Copy this `pipeline.py` file from the workshop folder to the `pipelines/fromideatoprod` folder in the project's code repository folder:

In [None]:
!cp ~/{workshop_folder}/pipeline.py ~/{project_folder}/pipelines/fromideatoprod/

#### Attach the model package group to the project
Project-owned resources are automatically tagged with `sagemaker:project-name` and `sagemaker:project-id` tags for cost control, attribute-based security control, and governance. 
Since the model package group already exists in the model registry, you need to tag it to attach to this project.
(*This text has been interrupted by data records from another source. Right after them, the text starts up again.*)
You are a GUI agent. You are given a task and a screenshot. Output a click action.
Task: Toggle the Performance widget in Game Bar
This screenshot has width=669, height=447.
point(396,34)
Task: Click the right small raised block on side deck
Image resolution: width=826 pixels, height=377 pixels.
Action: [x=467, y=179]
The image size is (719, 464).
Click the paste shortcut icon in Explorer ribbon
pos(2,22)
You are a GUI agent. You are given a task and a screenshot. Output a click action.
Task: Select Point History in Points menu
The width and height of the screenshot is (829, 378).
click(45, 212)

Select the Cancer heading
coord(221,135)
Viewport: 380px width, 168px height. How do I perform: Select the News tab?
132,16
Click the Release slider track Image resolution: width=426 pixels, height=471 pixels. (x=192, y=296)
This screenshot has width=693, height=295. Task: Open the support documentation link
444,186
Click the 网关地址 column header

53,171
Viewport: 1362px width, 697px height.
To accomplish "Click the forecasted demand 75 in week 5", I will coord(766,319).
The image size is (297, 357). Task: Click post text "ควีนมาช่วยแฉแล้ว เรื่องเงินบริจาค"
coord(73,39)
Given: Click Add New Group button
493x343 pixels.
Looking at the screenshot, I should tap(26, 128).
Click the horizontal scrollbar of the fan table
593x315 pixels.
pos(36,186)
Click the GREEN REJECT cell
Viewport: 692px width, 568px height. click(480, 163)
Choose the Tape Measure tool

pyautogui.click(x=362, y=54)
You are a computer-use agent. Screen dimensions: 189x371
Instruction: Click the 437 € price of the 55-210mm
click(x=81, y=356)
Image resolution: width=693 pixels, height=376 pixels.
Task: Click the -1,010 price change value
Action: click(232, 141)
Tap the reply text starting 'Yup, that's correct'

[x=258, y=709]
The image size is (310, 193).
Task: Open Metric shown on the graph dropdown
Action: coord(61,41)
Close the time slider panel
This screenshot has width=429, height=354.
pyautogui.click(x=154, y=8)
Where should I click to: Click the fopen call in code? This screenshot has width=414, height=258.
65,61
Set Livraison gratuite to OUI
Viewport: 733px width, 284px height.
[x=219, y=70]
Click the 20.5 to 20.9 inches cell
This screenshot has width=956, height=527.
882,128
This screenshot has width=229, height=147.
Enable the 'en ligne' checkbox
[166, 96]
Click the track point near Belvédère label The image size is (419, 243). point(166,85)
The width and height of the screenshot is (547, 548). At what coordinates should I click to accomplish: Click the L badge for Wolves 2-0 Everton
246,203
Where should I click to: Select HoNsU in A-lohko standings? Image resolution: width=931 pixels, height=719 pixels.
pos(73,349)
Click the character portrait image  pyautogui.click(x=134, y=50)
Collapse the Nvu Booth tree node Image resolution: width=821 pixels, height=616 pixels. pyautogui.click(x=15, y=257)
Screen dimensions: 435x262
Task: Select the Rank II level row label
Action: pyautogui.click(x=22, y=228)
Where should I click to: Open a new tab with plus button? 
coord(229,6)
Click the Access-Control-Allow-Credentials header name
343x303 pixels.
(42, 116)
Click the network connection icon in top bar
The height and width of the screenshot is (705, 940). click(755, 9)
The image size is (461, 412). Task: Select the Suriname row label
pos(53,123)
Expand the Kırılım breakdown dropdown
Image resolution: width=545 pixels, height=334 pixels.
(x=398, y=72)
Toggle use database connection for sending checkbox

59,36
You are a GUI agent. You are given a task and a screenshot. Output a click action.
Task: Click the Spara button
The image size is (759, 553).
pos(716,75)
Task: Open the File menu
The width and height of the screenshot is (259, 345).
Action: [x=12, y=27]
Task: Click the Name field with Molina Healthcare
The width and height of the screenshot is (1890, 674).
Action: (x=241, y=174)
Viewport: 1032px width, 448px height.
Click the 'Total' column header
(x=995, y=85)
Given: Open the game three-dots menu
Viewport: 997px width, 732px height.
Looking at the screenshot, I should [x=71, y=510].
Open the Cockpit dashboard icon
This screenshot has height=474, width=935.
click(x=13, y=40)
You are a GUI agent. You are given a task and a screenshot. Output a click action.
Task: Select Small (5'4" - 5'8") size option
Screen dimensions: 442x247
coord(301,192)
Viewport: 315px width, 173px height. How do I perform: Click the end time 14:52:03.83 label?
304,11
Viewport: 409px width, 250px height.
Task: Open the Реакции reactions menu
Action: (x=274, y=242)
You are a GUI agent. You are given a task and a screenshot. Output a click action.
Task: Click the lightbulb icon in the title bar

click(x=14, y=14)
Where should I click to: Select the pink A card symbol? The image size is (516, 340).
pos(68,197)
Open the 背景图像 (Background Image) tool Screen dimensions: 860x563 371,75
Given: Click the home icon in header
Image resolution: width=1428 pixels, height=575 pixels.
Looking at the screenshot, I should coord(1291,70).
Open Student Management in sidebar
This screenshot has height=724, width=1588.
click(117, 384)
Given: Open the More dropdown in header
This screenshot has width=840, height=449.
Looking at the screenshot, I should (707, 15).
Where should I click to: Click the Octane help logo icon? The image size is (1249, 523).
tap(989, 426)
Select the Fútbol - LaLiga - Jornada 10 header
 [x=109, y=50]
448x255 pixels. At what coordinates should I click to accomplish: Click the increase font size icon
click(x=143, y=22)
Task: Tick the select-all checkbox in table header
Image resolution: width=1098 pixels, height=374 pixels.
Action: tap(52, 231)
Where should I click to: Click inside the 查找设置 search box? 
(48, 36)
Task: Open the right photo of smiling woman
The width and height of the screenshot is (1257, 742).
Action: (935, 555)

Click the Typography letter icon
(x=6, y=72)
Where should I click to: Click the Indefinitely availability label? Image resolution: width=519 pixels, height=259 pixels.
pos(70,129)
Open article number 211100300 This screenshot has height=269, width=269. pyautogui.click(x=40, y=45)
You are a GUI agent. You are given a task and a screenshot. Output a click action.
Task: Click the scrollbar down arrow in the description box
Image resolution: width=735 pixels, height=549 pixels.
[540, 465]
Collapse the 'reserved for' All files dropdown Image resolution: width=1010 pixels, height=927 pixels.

The following code cell calls `AddTags` API to set project tags to the model package group.

In [None]:
model_package_group_arn = sm.describe_model_package_group(ModelPackageGroupName=model_package_group_name).get("ModelPackageGroupArn")

if model_package_group_arn:
    print(f"Adding tags {project_arn.split('/')[-1]} and {project_id} for model package group {model_package_group_arn}")
    r = sm.add_tags(
        ResourceArn=model_package_group_arn,
        Tags=[
            {
                'Key': 'sagemaker:project-name',
                'Value': project_arn.split("/")[-1]
            },
            {
                'Key': 'sagemaker:project-id',
                'Value': project_id
            },
        ]
    )
    print(r)
else:
    print(f"The model package group {model_package_group_name} doesn't exist")
    
sm.list_tags(ResourceArn=model_package_group_arn)["Tags"]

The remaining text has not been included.